Michael Nunez, reporting for Gizmodo:
But if you really want to know what Facebook thinks of journalists and their craft, all you need to do is look at what happened when the company quietly assembled some to work on its secretive “trending news” project. The results aren’t pretty: According to five former members of Facebook’s trending news team — “news curators” as they’re known internally — Zuckerberg & Co. take a downright dim view of the industry and its talent. In interviews with Gizmodo, these former curators described grueling work conditions, humiliating treatment, and a secretive, imperious culture in which they were treated as disposable outsiders. After doing a tour in Facebook’s news trenches, almost all of them came to believe that they were there not to work, but to serve as training modules for Facebook’s algorithm. […]
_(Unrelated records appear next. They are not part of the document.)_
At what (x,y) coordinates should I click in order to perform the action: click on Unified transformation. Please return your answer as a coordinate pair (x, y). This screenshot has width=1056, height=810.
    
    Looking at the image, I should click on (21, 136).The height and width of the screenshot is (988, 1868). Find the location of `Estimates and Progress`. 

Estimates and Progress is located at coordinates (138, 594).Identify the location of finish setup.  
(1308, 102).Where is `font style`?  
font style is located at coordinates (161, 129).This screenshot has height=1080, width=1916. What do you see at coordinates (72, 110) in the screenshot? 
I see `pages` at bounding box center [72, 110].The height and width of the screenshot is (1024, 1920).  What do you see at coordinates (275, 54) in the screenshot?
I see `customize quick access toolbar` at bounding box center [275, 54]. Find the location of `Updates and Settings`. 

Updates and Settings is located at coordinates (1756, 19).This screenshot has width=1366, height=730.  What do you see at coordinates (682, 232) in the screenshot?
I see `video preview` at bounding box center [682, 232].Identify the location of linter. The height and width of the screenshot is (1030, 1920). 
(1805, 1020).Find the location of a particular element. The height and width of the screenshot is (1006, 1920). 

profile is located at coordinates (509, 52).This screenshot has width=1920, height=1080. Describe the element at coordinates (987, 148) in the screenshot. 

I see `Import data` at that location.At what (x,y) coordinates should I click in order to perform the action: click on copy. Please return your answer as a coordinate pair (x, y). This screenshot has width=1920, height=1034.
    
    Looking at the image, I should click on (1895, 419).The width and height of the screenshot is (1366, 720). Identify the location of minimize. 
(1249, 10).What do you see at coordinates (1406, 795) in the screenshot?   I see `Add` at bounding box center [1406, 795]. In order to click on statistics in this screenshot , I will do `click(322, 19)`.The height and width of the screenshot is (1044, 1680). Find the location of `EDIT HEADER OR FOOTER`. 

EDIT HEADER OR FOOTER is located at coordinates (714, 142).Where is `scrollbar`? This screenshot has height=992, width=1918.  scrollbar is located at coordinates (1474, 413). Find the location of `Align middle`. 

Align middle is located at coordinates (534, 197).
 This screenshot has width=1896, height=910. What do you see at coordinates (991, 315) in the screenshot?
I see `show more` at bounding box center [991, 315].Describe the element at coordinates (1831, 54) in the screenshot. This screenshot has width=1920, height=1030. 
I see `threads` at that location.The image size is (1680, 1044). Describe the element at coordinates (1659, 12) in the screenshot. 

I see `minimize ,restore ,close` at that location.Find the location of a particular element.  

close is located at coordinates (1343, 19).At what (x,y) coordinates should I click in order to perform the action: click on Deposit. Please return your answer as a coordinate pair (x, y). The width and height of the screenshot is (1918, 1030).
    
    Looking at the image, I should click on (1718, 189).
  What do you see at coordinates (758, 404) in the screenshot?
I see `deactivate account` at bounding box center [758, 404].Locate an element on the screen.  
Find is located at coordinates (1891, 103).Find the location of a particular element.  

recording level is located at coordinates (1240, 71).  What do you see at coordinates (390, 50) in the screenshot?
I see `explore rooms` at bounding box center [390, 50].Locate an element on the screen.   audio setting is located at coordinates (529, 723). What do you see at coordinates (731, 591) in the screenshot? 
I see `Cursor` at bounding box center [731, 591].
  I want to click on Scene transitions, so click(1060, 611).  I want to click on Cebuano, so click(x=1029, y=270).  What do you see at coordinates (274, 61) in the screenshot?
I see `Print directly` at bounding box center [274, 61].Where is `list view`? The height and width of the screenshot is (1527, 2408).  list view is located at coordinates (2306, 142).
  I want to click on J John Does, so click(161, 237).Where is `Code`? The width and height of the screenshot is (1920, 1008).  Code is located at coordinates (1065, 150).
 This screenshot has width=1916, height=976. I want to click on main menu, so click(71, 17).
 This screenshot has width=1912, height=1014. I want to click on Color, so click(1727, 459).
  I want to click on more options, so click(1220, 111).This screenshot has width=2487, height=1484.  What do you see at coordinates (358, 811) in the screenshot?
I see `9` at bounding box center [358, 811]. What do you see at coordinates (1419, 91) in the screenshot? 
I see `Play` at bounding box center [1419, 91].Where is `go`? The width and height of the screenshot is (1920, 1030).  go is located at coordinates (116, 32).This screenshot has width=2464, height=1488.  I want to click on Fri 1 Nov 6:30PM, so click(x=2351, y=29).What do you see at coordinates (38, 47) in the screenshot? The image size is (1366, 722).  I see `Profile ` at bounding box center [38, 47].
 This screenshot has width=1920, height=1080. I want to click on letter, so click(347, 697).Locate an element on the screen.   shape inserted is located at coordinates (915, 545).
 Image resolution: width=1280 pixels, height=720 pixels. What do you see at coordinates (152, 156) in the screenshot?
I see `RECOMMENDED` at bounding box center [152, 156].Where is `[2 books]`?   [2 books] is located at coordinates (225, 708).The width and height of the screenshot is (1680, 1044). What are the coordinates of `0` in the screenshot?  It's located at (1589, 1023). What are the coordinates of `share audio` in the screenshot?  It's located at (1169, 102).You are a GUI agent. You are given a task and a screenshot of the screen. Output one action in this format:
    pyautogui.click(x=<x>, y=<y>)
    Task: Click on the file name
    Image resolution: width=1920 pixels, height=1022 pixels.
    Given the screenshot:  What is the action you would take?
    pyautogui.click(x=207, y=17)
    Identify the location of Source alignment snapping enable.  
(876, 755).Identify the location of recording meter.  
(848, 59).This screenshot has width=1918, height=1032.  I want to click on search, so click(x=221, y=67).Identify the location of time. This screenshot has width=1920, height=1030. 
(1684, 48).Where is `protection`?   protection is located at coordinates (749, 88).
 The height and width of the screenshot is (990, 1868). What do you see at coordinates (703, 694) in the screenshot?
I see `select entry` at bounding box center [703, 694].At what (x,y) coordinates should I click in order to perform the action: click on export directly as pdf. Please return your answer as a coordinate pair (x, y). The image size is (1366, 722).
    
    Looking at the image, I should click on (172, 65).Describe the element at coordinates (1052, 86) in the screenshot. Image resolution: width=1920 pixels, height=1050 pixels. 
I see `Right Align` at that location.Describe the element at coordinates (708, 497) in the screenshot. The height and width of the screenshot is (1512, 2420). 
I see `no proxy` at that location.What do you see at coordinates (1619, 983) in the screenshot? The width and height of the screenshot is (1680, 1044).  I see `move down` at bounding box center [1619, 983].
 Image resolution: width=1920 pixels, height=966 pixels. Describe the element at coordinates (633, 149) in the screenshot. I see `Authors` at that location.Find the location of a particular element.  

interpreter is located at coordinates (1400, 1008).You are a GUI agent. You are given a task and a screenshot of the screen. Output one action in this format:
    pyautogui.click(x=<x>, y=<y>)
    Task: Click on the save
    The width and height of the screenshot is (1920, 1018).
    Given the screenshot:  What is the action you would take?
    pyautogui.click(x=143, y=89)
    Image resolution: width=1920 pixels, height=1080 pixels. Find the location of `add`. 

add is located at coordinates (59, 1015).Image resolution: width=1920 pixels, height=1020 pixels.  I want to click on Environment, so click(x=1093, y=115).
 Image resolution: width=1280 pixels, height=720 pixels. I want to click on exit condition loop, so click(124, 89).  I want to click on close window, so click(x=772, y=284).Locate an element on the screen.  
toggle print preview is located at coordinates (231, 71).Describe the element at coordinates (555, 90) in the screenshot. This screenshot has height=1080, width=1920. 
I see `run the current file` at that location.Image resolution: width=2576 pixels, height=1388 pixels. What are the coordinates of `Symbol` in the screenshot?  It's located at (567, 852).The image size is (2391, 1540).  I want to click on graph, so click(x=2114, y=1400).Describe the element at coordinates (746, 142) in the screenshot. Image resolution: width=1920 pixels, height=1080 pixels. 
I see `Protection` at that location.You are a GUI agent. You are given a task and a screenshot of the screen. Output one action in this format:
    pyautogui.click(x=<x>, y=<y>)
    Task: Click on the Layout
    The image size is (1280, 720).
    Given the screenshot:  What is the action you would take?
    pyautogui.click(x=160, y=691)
That said, many former employees suspect that Facebook’s eventual goal is to replace its human curators with a robotic one. The former curators Gizmodo interviewed started to feel like they were training a machine, one that would eventually take their jobs. Managers began referring to a “more streamlined process” in meetings. As one former contractor put it: “We felt like we were part of an experiment that, as the algorithm got better, there was a sense that at some point the humans would be replaced.”
If news curation can be automated, there’s nothing inherently wrong with it. Progress in the industrialized world has always involved previously labor-intensive jobs being replaced by automated machinery. We’ve gotten to the point now where some of this work is white collar, not blue collar, and some journalists seem offended by the notion. Their downfall is their dogmatic belief in not having a point-of-view, of contorting themselves to appear not to have a point of view — which, as Jay Rosen has forcefully argued, is effectively a “view from nowhere”. The irony is that machines don’t have a point of view — they are “objective”. Over the last half century or so, mainstream U.S. journalism has evolved in a way that has writers and editors acting like machines. They’ve made it easier for themselves to be replaced by algorithms. Most readers won’t even notice.
I do two things here at DF most days: find interesting things to link to, and comment on them. An algorithm may well beat me at finding interesting links. My job then, is to be a better writer — smarter, funnier, keener, more surprising — than an algorithm could be. When I can’t do that, it’ll be time to hang up the keyboard.
Update: Kevin van Haaren:
@gruber Computers algorithms aren’t objective they reflect the point of view of their creators. It’s a reason diverse teams should make them.
I didn’t mean to imply otherwise, but this is a good point. What I’m saying is more If what you do can be replaced by a robot (whether hardware or software), it will happen — and modern U.S. news journalism’s brand of “objectivity” feels algorithmic.